FOCUS: JULIUS

Growing up in Neo-Tokyo as the land of the future - which exists in the consciousness of entire generations who saw Akira, Blade Runner and Mad Max - Tatsuro Horikawa is an artist shrouded in mystery. 

Music, art, sound, atmosphere, travel and emotion are the basis of his main inspirations. For him, the greatest of them is music, especially techno and industrial music, a movement that plays an important and essential role in his creative process, notion of madness and sorrow.

His project, JULIUS - focused not only on fashion but also on audiovisual art - continues to evolve as an enveloping and hypnotic song. Its patterns change slowly while its atmosphere remains consistent and unique, being today, the most important gothic brand in Tokyo. 

 

 

Born in Kyushu - an isolated island in southwestern Japan - in the early 1970s, Horikawa emigrated to Tokyo at an early age, where he quickly grew up to embrace "pop feeling," courtesy of clandestine movements.

In 1996, Horikawa launched his first label, NUKE, a project that would later develop into an impeccable and successful fashion brand. At this point in his life, Horikawa was dressed exclusively in black. In love with both the simplicity and the inherent complexity that color conveys, he began to develop his own style. An ode to mysticism with a palette of dark colors - where black predominates - masterful finishes, leather abundance and exaggerated lengths.

 

“Black symbolizes the Avant-Garde and has a deeply spiritual and noble meaning for me. I am obsessed with the image of “Black” in Japanese Religion, in Zen. It represents the crazy darkness hidden in the shadows away from the light. It is the total colour of complete and utter grief.”

 

 

  

 

NUKE was not only a clothing brand, but it was also an artistic movement. Over its six-year lifespan, NUKE has become an incredibly influential entity among the Japanese underground art community.

In 2001, satisfied with what NUKE had provided, Horikawa launched the first iteration of JULIUS, starting as a collaborative art project to present audio/video presentations for collections and art shows, with which Horikawa elevated his clothing to the forefront of Gothic fashion through luxurious materials and careful finishes.  

 

  

 

 

JULIUS quickly attracted attention for its dark, post-apocalyptic designs. After establishing a presence in Japan, the brand expanded abroad and in 2008 showcased a catwalk as part of Paris Fashion Week.

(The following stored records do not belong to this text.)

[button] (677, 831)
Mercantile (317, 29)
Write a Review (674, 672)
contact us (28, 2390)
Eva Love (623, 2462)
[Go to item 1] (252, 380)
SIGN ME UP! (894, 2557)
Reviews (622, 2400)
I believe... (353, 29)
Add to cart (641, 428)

JULIUS expanded beyond Neo-Tokyo to an international audience, and a cult quickly grew following the entire world. However, Horikawa did not let the new success change his design philosophy; instead, he ignored the outside influence, remaining true to his techno-neo-Tokio aesthetics.

 

   

 

Combining meticulous construction with destroyed aesthetics, Horikawa designs are a declaration of perfection. His garments - simply designed with a surprising level of structure and composition - are regularly composed of torn knees, exaggerated internal seams and hanging threads, giving an appearance of brilliantly executed imperfection.

At the same time, this decadence features a clean, minimalist look, inspired by the industrial, which has much to do with the aesthetics of the music scene the designer contemplated in Berlin, an infinite source of inspiration for him.

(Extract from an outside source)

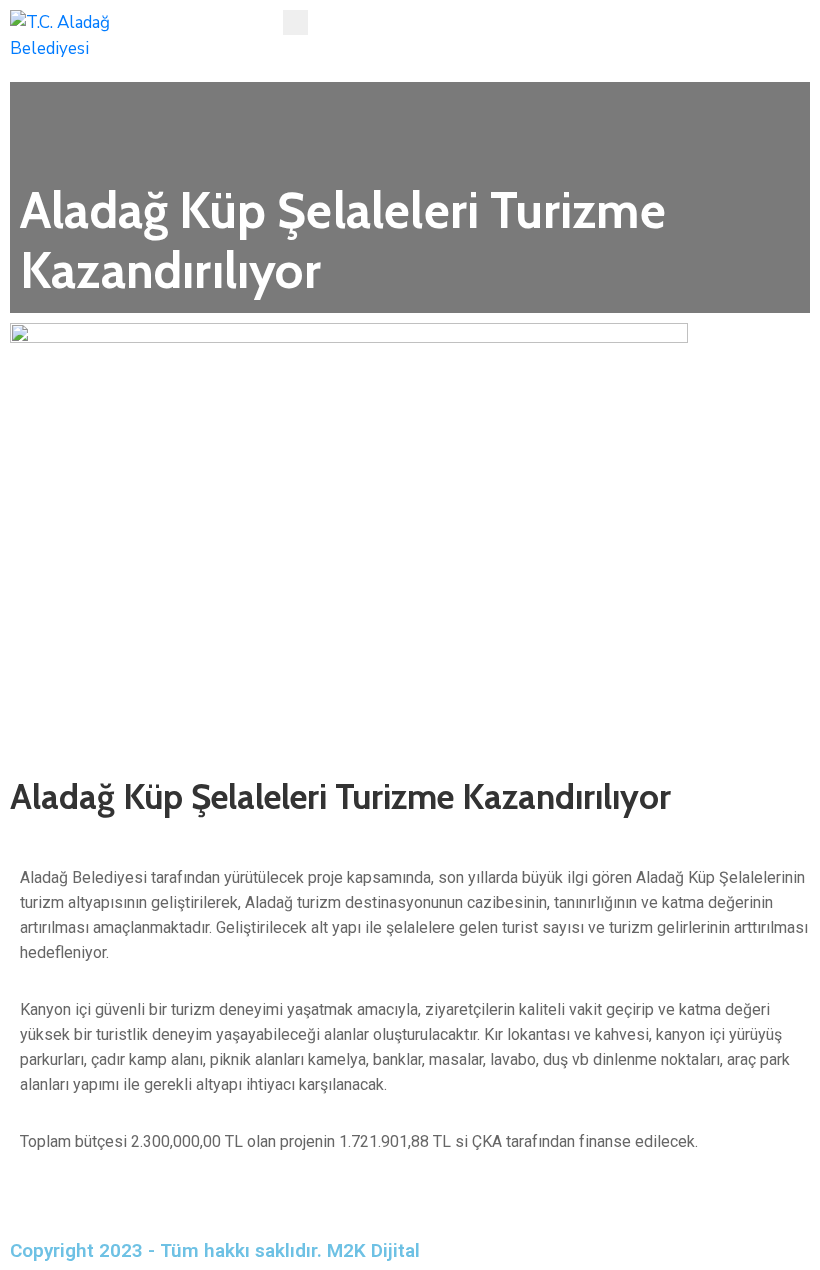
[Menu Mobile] (295, 22)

"Perfection is ugly. Somewhere in the things that humans do, I want to see scars, failures, disorders, distortions.

 


 

 

To keep inspiration alive, Horikawa believes it is necessary to be permeated - not influenced - by new trends and artistic forms that keep his vision nurtured and alive. One way to achieve this is through collaborations, something to which the designer attaches great importance and which has led him to work with artists, musicians and record labels to create visceral catwalk experiences and presentations, encompassing numerous art streams that have broadened his creative sources.

Horikawa's distant travels have also been a driving force behind his work. Inherently nomadic, the designer embraces tribes and shamans from all over the world, embodying their emotion and dress in his collections, where he combines different elements that initially may seem extravagant, managing to find a chord between the chaotic and the beautiful.

 

   

 

With twenty years of experience in the fashion industry, Horikawa remains relatively hidden from public view. Rather, the designer emphasizes that his team is as important in the design of JULIUS clothing as he is.

Horikawa is committed to maintaining his vision, unwavering in the face of commercial influence and mainstream. His goal is not only to create "clothing", but rather to create and contribute to a person's entire lifestyle and existence.

As something sacred and profane, Horikawa's world of imagination is worn and broken, chaotic and corrupt and the purity and destruction of his designs result in an exceptional and singular beauty that has crossed - to the joy of fashion - the farthest horizons, becoming an inspiring and powerful soul capable of enveloping and transporting not only the gothic-post-punk fashionistas of black urban clothing styles, but also any lover of neo-conceptual art to unrepeatably magical and ancestral worlds.